I am using Curator version 3.5.1 and we are trying to set this up on an old Elasticsearch Version 1.1.2.
When I run the following (with --dry-run): curator --dry-run --host 127.0.0.1 snapshot --repository Elasticsearch2-Repo-S3 indices --older-than 53 --time-unit days --timestring '%Y.%m.%d'
It lists several Indices it will Snapshot, However when I run it without --dry-run it fails withthe following:
2017-03-07 15:54:48,815 INFO Job starting: snapshot indices
2017-03-07 15:54:48,816 INFO Overriding default connection timeout for snapshot action. New timeout: 21600
2017-03-07 15:54:48,902 INFO Action snapshot will be performed on the following indices: [u'applogs-2017.01.13', u'latencymetrics-2017.01.13', u'preadvicemetrics-2017.01.13']

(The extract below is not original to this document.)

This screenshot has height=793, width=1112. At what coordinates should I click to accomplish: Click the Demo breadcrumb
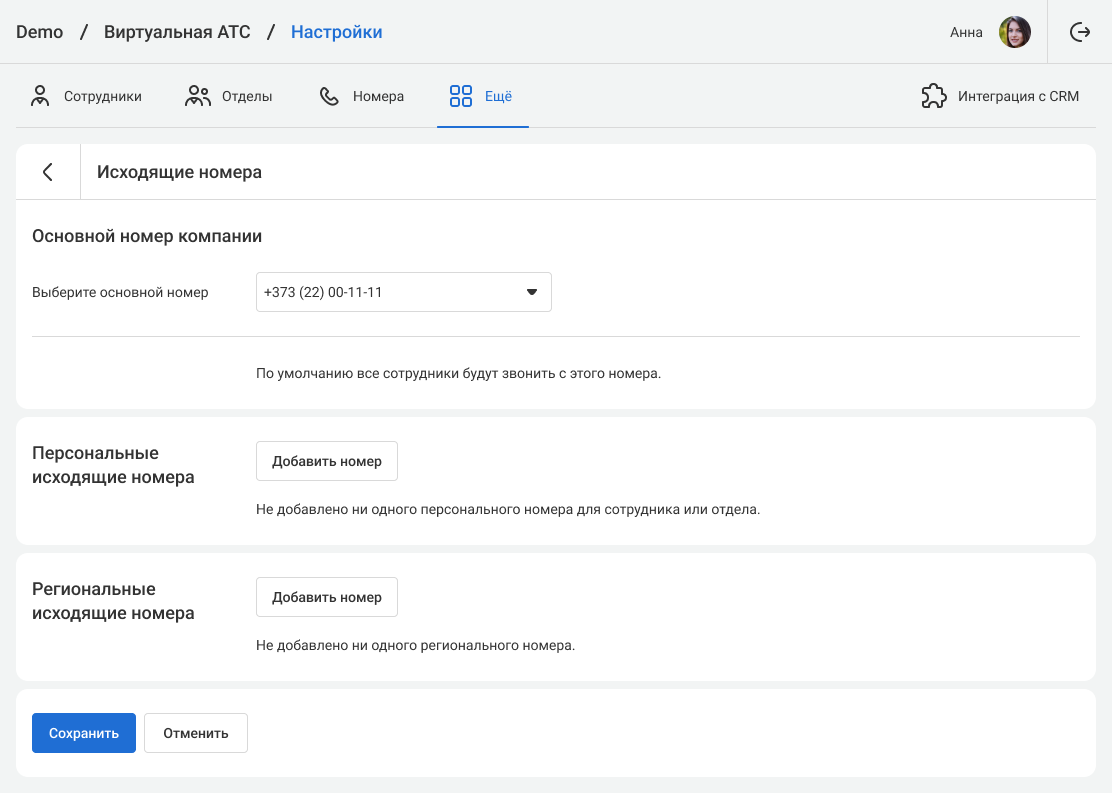click(40, 32)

2017-03-07 15:54:48,917 ERROR No indices provided.
2017-03-07 15:54:48,917 WARNING Job did not complete successfully.
Without re-running with --debug, I won't be able to offer any more insight. 1.1.2 is a very old version of Elasticsearch, and many of the early bugs in the snapshot API were yet to be worked out.

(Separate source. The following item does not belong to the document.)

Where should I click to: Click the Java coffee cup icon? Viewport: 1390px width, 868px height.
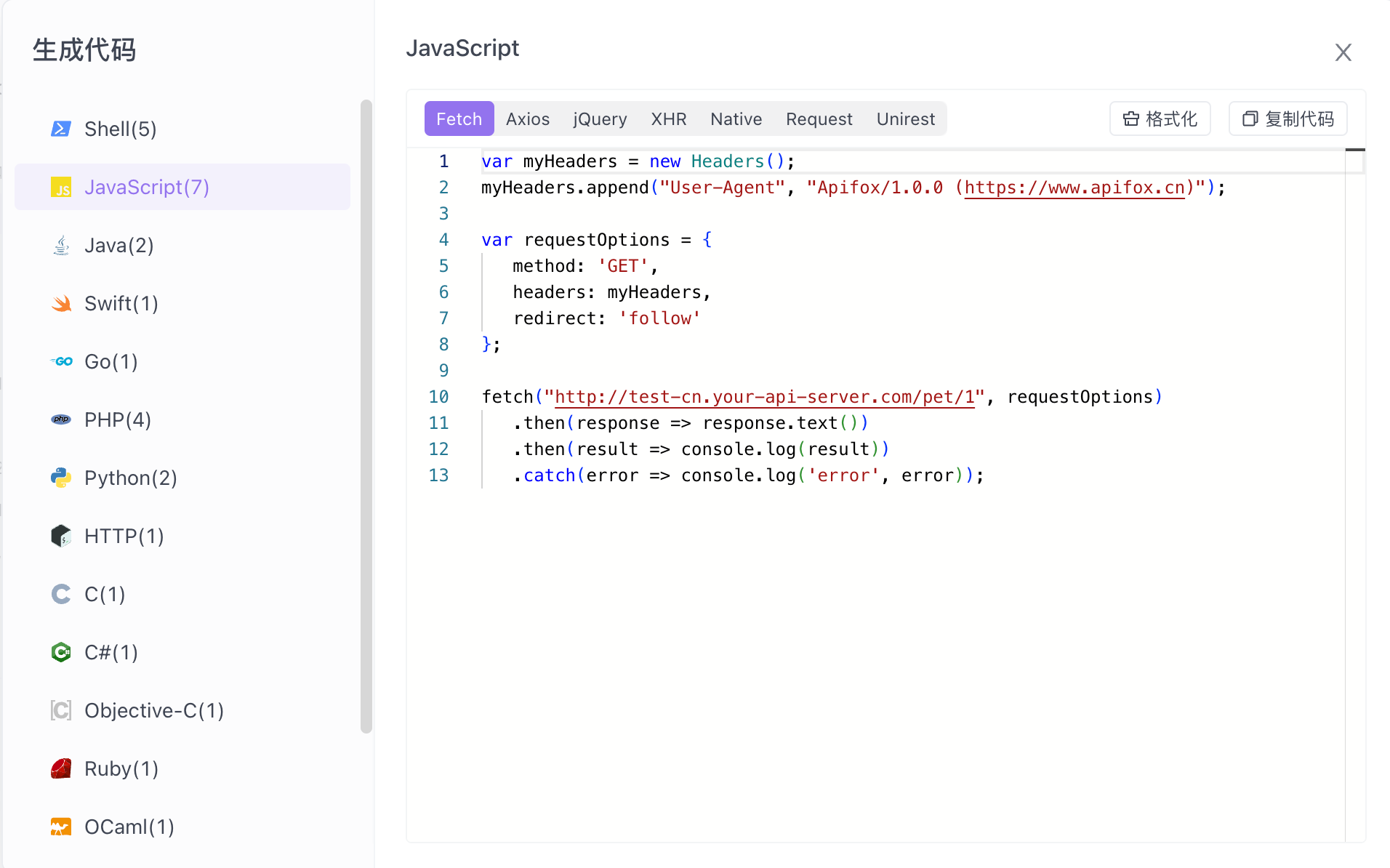[x=61, y=245]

Here is the same command with the debug option - Is there a way of attaching a txt file. appartley there is a limit on chars, and this is way way over that
Yes I understand that 1.1.2 is very old, but we have some legacy apps that are using this.

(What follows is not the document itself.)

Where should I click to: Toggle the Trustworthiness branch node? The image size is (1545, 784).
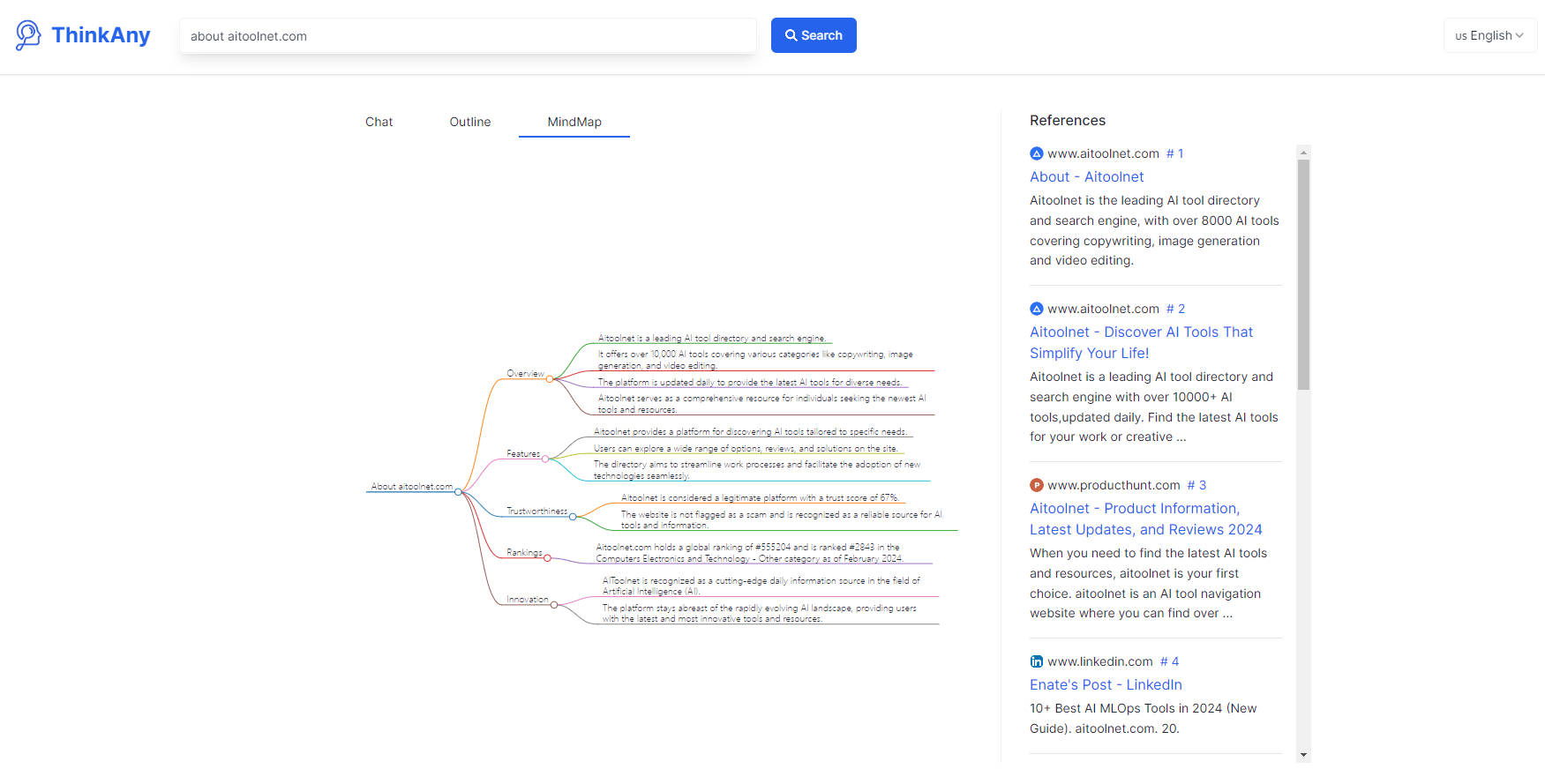[x=573, y=517]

Because the cluster state response is so very different from 1.4.x, Curator is not receiving an anticipated response—specifically, whether the index is open or closed. As a result, it fails, and removes the index from the actionable list.
Curator 3.5.1 can do many, if not most other actions for 1.1.2, but apparently not Snapshot.
Potential workarounds include using the show indices action, and using the output with a scripted curl call.